5. Service Connection for Injuries Caused By the VA Health Care System

The VA may approve a VA disability claim if you can prove that you incurred an injury, illness, or medical condition because of any care you received through the VA health care system. The VA allows this service connection when you can prove that you either incurred a new condition or your existing condition became aggravated because of the health care you received.

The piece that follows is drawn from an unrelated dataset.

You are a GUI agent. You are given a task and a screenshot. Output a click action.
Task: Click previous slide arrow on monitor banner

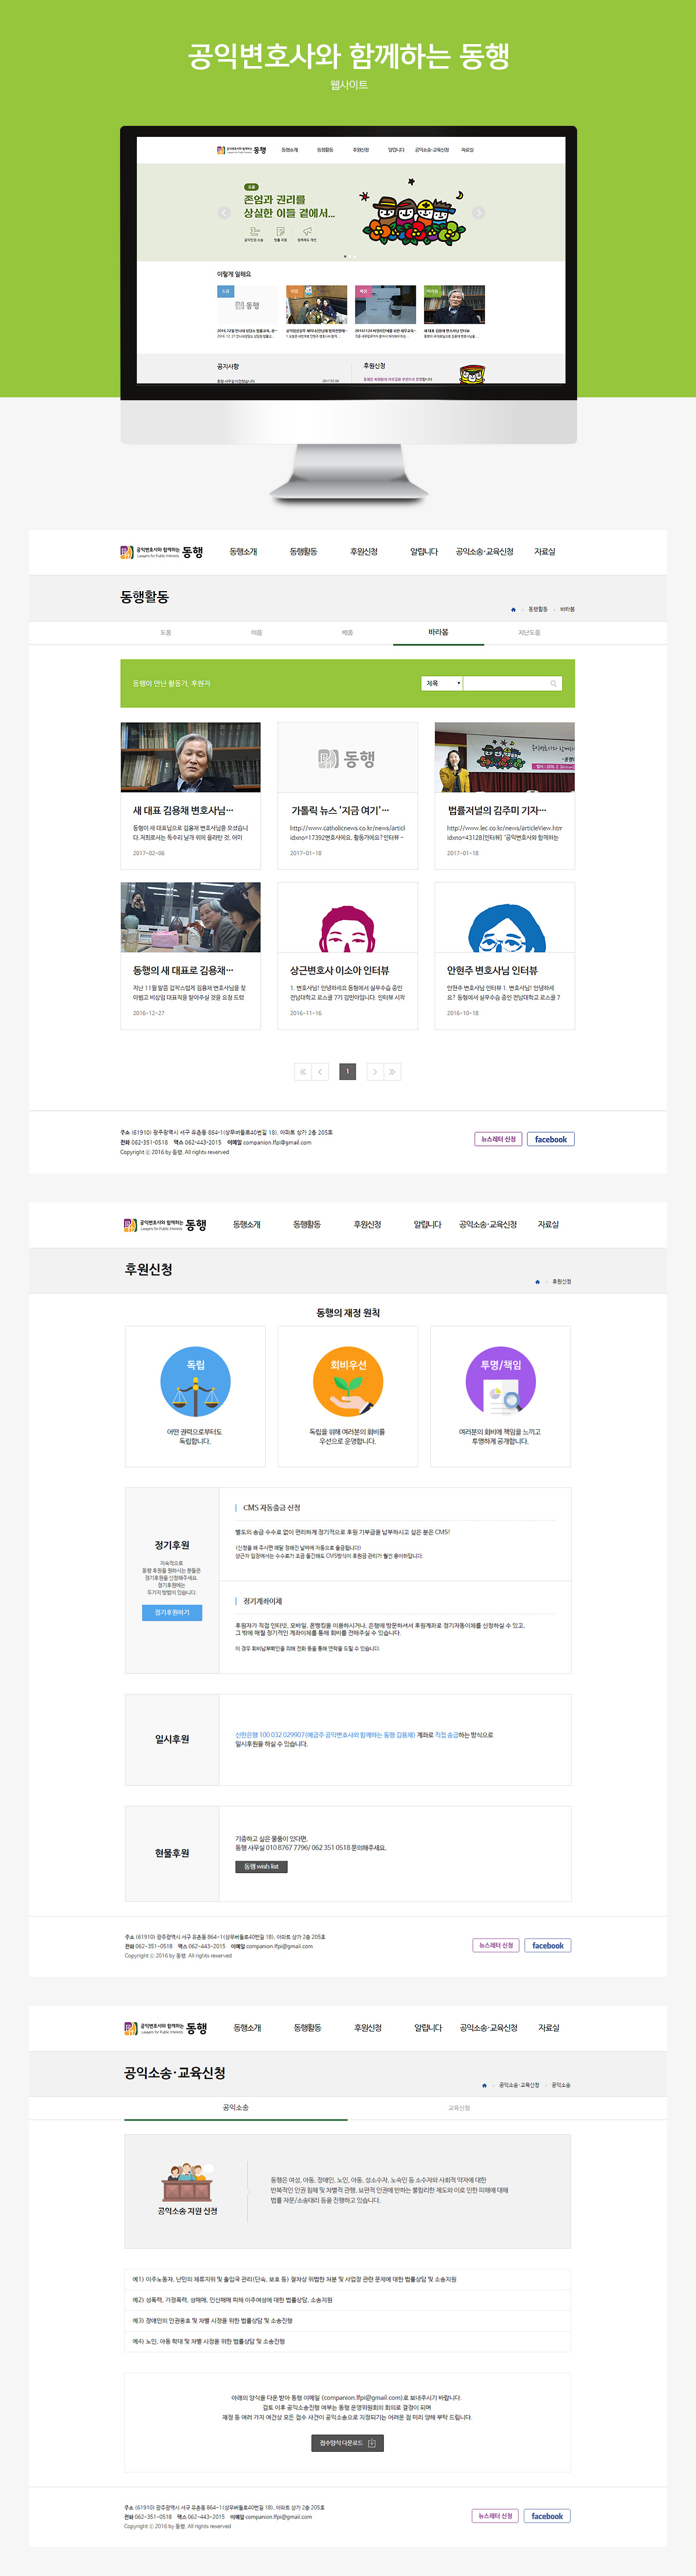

This service connection isn’t common, but it can be easy to prove if you have documentation of your medical visits and evidence to support your claim. You’ll need to prove that your condition happened through the fault of the VA medical facility because of negligence, inadequate medical care, lack of skill, or another reason. It may be necessary to receive a medical opinion from a different facility and physician that can back up your claim. 

These veteran’s disability claims are treated as a different type of claim and benefits, known as Section 1151 benefits. You do not have to file a new claim to receive benefits under Section 1151, but you’ll still need to provide evidence to the VA to ask for your rating and benefits to increase. You can also choose to create a new claim for a secondary disability.

What is a Service Related Disability?

Understanding what is a VA service connection and how to prove a VA service connection are integral parts of the process of applying for service connected disability compensation. The VA looks explicitly for medical and personnel evidence that demonstrates that your current disability and symptoms are a result of your time in the service.

Fortunately, veterans have a few ways to show the connection between their service and their condition. Still, it’s necessary to know which connection type is relevant to your case to help you complete your application. If you need assistance with filling out your application or filing an appeal after a denial, you can enlist a VSO or a VA disability attorney for guidance.